O clássico de William Shakespeare foi adaptado pelo diretor do Núcleo Artístico da Academia, Ronan Lobo, e encenado pela nova Cia., que reúne integrantes das antigas Cias. de Atores e de Dança. Sonho de uma noite de verão ganhou ares mineiros e versão de rua, em forma de cortejo. Sob direção de Marcos Bavuso, 23 atores encantaram o público durante a temporada, aos sábados e domingos no período de 13 a 28 de setembro, e na apresentação extra no dia 18 de outubro. O espetáculo, livre para todas as idades, teve as músicas executadas ao vivo pelo próprio grupo.

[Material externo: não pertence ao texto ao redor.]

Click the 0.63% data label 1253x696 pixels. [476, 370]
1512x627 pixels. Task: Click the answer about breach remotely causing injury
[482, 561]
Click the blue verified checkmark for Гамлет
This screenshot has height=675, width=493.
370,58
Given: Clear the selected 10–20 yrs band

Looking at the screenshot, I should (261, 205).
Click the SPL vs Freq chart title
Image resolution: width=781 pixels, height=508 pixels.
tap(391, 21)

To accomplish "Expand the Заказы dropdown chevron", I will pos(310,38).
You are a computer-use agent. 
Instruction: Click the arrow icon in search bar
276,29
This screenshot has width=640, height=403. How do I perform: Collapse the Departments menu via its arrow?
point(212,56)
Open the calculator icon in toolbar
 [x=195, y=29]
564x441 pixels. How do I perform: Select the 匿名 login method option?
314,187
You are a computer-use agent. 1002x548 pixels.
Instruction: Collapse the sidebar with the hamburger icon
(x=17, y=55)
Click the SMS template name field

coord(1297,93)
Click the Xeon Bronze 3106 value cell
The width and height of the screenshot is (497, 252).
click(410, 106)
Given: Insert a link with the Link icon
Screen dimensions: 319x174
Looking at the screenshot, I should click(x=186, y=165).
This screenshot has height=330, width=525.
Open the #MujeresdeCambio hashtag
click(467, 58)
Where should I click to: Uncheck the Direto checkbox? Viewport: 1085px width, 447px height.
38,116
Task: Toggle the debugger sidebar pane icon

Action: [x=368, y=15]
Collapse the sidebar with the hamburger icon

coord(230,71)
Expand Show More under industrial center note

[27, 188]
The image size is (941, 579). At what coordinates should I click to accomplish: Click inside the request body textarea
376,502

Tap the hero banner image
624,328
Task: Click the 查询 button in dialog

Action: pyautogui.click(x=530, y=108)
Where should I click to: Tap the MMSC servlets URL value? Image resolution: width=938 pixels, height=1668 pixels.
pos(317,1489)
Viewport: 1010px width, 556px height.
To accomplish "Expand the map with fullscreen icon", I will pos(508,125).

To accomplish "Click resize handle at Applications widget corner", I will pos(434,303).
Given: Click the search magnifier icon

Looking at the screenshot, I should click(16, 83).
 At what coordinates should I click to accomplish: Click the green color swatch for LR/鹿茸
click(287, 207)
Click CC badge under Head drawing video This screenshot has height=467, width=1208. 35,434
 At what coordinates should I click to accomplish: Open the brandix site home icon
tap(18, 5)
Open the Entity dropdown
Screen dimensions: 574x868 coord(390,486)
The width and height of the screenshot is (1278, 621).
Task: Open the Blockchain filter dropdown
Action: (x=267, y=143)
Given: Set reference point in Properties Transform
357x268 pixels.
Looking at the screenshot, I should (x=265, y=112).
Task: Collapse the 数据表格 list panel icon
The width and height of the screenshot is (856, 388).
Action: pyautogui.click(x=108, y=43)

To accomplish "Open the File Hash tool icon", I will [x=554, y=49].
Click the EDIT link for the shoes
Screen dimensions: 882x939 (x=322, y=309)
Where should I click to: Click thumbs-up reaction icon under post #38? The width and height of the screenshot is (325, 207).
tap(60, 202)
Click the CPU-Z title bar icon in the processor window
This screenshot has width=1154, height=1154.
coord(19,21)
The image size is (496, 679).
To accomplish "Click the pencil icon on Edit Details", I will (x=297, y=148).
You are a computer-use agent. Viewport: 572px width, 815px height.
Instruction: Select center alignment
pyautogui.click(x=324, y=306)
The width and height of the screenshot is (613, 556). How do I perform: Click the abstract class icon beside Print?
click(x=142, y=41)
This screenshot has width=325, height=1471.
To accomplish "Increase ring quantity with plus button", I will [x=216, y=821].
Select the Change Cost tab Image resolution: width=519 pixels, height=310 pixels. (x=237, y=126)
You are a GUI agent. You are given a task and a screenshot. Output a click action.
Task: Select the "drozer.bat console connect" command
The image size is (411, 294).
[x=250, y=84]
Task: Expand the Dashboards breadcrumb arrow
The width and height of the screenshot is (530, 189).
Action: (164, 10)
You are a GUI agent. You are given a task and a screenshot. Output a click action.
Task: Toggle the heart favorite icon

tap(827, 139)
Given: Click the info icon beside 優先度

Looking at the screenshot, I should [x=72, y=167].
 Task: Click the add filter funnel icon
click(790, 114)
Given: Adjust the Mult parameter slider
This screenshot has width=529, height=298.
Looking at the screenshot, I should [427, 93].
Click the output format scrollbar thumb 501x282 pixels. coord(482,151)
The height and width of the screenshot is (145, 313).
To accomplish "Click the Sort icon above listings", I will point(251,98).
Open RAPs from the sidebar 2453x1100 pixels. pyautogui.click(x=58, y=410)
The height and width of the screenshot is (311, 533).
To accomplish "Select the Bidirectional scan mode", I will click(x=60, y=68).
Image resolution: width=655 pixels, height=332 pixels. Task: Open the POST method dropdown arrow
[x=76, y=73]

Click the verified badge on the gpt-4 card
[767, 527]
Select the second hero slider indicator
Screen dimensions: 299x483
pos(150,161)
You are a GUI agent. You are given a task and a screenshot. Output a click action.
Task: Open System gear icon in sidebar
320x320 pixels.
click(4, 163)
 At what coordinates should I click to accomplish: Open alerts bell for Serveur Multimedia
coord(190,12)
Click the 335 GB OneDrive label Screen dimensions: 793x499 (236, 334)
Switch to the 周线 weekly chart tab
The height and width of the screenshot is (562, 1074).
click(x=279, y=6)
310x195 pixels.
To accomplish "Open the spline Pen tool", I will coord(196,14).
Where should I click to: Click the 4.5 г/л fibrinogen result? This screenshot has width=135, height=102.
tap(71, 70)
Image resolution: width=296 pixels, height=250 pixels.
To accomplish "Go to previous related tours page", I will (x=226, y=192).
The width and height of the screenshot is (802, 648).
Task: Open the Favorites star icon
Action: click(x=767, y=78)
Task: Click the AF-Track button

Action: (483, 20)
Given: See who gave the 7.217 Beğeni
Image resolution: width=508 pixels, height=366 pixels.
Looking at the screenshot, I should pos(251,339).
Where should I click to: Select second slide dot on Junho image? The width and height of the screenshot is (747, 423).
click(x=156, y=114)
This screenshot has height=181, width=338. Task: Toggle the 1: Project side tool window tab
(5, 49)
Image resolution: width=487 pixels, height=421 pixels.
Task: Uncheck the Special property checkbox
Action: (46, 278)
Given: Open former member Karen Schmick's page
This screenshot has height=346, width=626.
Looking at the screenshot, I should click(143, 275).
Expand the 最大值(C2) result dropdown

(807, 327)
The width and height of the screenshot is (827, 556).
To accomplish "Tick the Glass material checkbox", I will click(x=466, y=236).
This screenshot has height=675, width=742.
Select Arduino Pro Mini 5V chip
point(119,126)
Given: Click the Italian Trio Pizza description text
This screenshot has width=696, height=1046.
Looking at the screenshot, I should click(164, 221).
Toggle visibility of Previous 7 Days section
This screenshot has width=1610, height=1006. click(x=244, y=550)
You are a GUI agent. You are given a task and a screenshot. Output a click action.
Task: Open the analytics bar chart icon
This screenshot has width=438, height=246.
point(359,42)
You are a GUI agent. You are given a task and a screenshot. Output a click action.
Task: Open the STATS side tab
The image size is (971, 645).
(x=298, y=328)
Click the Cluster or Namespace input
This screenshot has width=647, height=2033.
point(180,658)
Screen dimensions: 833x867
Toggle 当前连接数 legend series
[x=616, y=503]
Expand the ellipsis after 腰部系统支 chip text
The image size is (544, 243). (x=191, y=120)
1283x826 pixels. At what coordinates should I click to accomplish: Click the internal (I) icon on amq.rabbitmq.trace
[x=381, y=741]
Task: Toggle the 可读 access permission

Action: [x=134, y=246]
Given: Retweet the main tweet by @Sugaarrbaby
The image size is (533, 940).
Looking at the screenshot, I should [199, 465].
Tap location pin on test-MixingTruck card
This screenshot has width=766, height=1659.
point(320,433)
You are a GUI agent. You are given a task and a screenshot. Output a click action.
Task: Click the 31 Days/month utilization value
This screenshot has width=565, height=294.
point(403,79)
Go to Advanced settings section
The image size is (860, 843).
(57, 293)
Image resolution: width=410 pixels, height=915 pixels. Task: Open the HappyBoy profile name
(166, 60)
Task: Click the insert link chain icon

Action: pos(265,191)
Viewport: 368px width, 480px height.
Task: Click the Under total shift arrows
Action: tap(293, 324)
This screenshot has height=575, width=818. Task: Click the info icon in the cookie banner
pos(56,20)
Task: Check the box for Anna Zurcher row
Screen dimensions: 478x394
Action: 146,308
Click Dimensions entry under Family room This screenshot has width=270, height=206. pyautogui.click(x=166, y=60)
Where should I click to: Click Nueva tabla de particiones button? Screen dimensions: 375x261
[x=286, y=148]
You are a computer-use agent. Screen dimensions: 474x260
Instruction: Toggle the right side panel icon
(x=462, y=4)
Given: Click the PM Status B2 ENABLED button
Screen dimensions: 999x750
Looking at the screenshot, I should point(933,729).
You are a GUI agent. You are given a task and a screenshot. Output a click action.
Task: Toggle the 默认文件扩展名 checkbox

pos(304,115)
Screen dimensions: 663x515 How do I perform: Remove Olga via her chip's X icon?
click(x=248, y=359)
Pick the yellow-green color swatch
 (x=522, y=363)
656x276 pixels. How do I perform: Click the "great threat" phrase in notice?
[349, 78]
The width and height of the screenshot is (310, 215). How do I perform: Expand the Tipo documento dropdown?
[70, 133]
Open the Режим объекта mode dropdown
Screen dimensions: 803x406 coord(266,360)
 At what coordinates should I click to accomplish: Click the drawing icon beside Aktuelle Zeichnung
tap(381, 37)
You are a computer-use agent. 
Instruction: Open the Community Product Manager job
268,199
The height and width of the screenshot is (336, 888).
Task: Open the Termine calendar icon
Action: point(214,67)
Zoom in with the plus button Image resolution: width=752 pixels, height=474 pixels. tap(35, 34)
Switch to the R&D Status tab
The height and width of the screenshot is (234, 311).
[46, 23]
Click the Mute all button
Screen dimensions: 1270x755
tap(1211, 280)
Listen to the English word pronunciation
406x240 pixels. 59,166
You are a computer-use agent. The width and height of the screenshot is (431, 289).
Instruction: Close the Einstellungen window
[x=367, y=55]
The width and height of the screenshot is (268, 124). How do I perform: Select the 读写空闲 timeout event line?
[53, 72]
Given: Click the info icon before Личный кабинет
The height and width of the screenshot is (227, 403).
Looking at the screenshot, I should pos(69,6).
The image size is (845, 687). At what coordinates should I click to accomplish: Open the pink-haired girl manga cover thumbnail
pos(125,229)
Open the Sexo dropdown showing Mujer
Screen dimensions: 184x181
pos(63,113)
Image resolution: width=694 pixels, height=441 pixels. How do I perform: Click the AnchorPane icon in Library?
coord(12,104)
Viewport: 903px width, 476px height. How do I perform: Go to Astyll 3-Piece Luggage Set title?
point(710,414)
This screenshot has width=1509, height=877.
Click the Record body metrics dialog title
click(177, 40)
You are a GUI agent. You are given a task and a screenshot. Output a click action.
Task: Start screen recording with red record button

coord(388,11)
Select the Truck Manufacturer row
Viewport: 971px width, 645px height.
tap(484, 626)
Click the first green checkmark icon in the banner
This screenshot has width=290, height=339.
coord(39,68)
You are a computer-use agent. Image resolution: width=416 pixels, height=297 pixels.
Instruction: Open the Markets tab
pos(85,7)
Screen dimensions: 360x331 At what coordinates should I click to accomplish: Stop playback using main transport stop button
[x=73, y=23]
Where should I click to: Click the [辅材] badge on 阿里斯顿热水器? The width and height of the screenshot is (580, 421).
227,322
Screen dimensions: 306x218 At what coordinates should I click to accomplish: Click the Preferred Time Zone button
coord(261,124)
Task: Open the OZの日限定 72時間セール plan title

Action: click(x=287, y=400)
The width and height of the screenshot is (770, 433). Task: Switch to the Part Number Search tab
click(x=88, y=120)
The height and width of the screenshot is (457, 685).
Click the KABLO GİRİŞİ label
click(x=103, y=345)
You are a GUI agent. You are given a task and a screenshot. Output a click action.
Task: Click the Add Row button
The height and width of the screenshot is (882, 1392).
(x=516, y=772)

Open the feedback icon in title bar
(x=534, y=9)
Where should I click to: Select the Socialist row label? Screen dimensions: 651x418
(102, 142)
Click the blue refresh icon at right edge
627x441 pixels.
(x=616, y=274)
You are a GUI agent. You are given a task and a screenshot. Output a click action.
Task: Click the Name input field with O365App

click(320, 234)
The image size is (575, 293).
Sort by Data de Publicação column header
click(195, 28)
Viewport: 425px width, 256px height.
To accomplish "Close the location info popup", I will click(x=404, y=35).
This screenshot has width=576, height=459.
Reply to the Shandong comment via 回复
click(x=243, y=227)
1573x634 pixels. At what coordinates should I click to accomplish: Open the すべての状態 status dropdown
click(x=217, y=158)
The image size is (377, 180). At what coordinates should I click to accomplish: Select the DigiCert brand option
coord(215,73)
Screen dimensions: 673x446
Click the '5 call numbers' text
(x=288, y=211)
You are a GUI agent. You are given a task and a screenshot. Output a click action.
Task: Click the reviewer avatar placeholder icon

No elenco, atores de 9 a 43 anos enfrentaram o desafio de encenar o texto em meio e com a participação do público. O espetáculo é coletivo e interativo, construído junto com a plateia. Desta forma, as encenações se diferenciam a cada dia, de acordo com a maior ou menor inclusão dos espectadores. O cenário foi composto por poucos adereços e complementado com os próprios espaços das apresentações. Já o figurino foi criado a partir da reciclagem de peças do acervo da Cia., enquanto a maquiagem foi concebida pelo próprio grupo.
Sonho de uma noite de verão conta as confusas histórias de amor de quatro jovens. Hermínia e Lisandro são apaixonados, mas o pai da mocinha quer que ela se case com Demétrio, que, por sua vez, é amado por Helena. Quando os deuses Oberon e Titânia têm um desentendimento, Oberon pede ajuda ao ser mágico Puck para se vingar da esposa. Mas, num ato de bondade, tenta auxiliar os obtusos mortais a darem fim a seus desencontros. Só que Puck faz tudo errado e a confusão aumenta ainda mais. Enquanto isso, um grupo de atores ensaia uma tragédia para ser apresentada em um casamento nobre – tragédia que, de tão ruim, parece mais uma comédia.
As opções de “mineirizar” o texto e apresentá-lo como um cortejo, em versão de rua, tiveram o objetivo de aproximar a história (escrita na década de 1590) da realidade local. “A teatralidade de Minas ocupa a rua de forma muito natural, desde suas construções arquitetônicas, seus cultos religiosos e suas festas populares”, afirmou Ronan Lobo, destacando, ainda, que a Cia. é um espaço de experimentação. O diretor do espetáculo, Marcos Bavuso, também se mostrou fisgado pela possibilidade de levar ao grupo uma nova forma de fazer arte: “O teatro é um ofício de risco sem rede de segurança, e o grupo merecia experimentar um novo jeito de se arriscar, de despertar outros olhares e outras possibilidades. Além disso, essa nossa primeira experiência de rua vai nos permitir apresentar para a cidade as ruas da escola, nas quais as pessoas transitam sem nem perceberem se tratar de ruas. São locais onde tantos sonhos são construídos e se realizam. Trazer para as nossas ruas pessoas que já sonharam lá é reinventar o próprio teatro.”
A Cia. Academia já expandiu a peça para além das fronteiras da escola. No dia 19 de outubro, encenou Sonho de uma noite de verão no parque do Museu Mariano Procópio. O público – de todas as idades – ficou surpreso ao ver os atores ocupando ilhas, árvores e barcos no lago. Muitas pessoas que já haviam assistido ao espetáculo na Academia foram novamente, movidas pela curiosidade de ver a peça no Museu. Para 2015, o grupo tem a intenção de levar a arte feita na Academia para outros espaços urbanos de Juiz de Fora e de outras cidades, sempre imprimindo uma visão artística diferenciada aos locais que fazem parte do cotidiano dos cidadãos.